SAN JUAN, Puerto Rico (AP) — Hurricane Beryl began pounding the southeast Caribbean on Monday as a powerful Category 4 storm after becoming the earliest storm of that strength to form in the Atlantic, fueled by record warm waters. Hurricane warnings were in effect for Barbados, Grenada, Tobago and St. Vincent and the Grenadines as thousands of people hunkered down in homes and shelters.
The last strong hurricane to hit the southeast Caribbean was Hurricane Ivan nearly 20 years ago, which killed dozens of people in Grenada. “It’s going to be terrible,” Ralph Gonsalves, prime minister of St. Vincent and the Grenadines, said ahead of the storm and urged people to stay indoors “and wait this monster out.

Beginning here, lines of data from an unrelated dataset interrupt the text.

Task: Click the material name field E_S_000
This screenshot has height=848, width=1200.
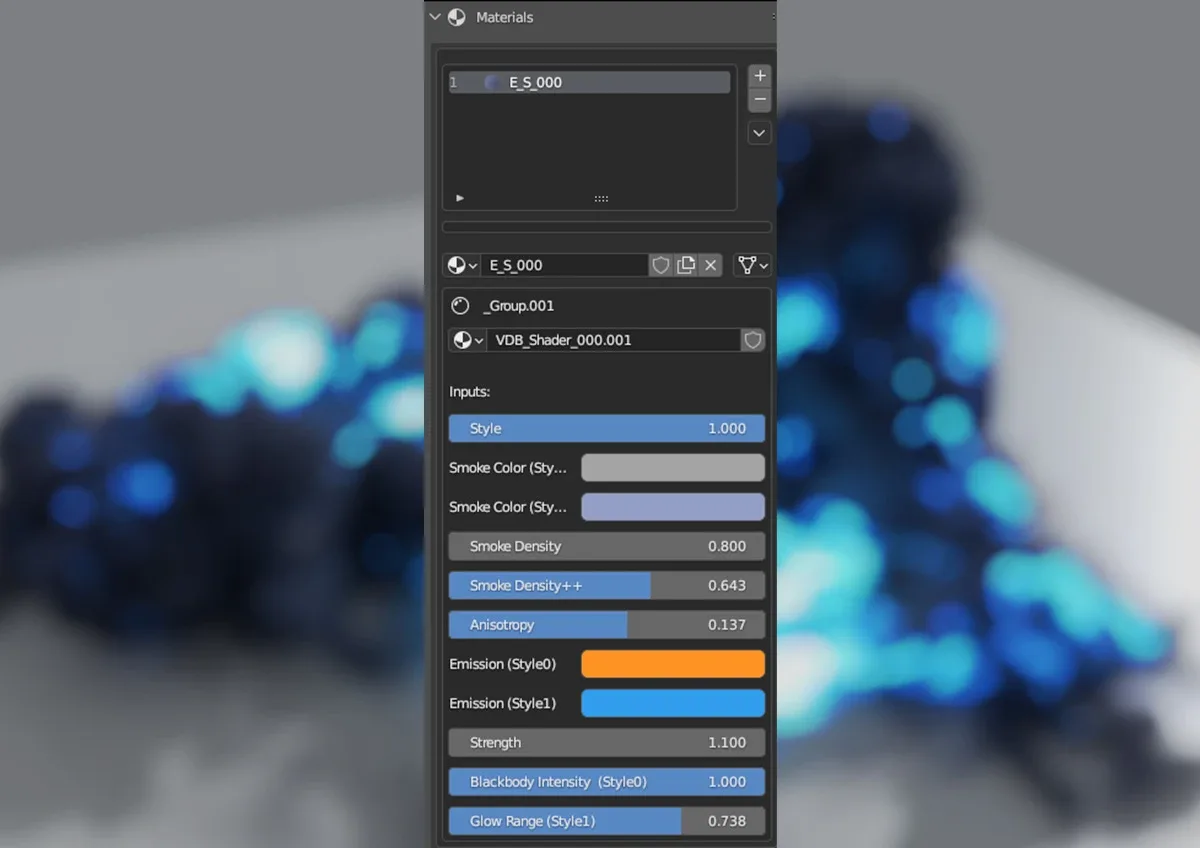Action: 565,265
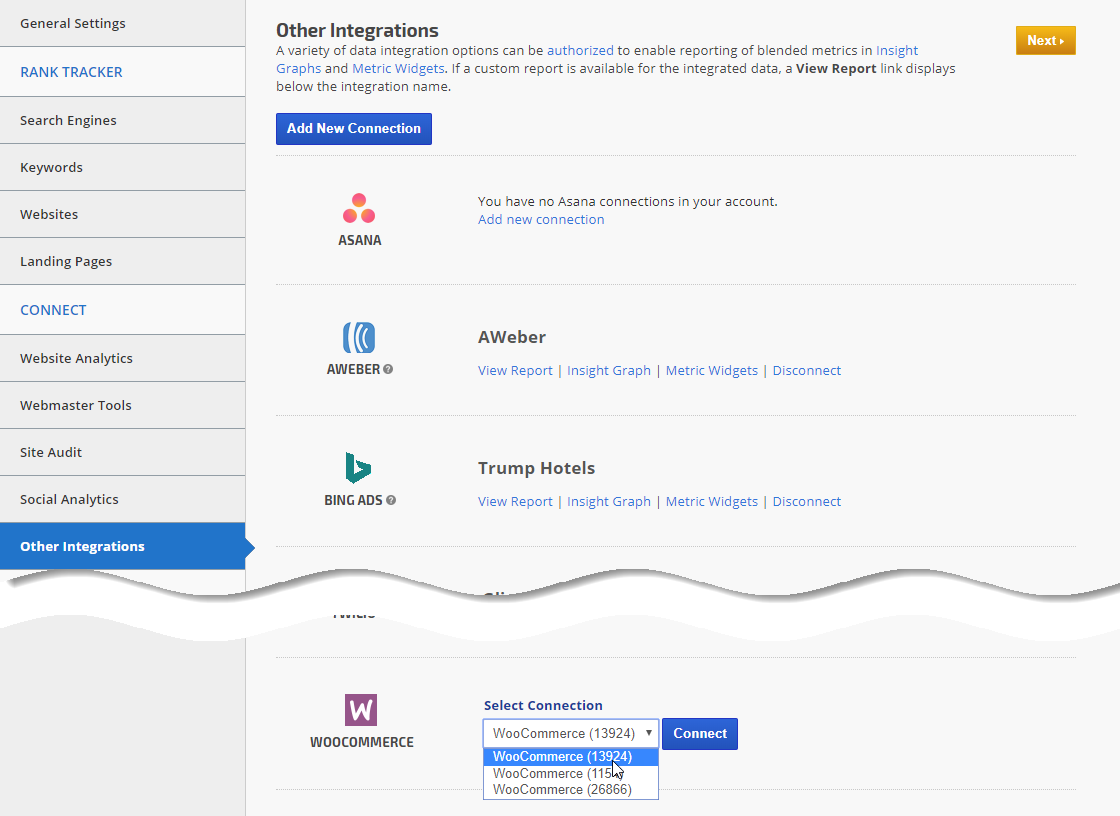Click the help icon beside BING ADS label
The width and height of the screenshot is (1120, 816).
[391, 500]
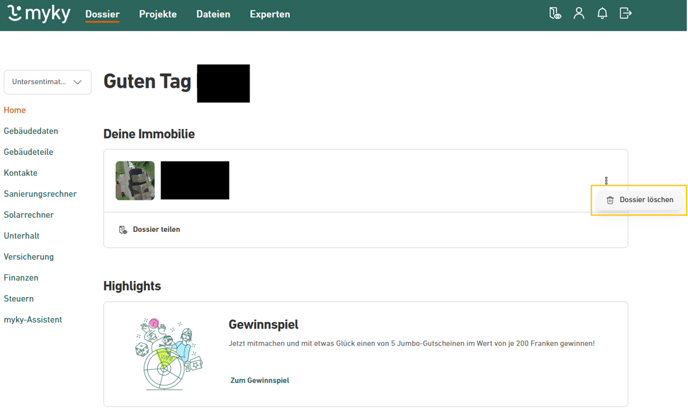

” Beryl was located 70 miles (125 kilometers) east of Grenada early on Monday, with maximum sustained winds of 130 miles (215 kilometers) per hour, and was moving west-northwest at 20 mph (31 kph). It was a compact storm, with hurricane-force winds extending 35 miles (55 kilometers) from its center. The storm had not made landfall yet, but officials in Barbados already received more than a dozen reports of roof damage, fallen trees and downed electric posts across the island, said Kerry Hinds, emergency management director.
Once Beryl passes, drones will assess damage and speed up response, said Wilfred Abrahams, minister of home affairs and information. Before, it used to take two hours to receive information as crews fanned out across the island, versus seven minutes.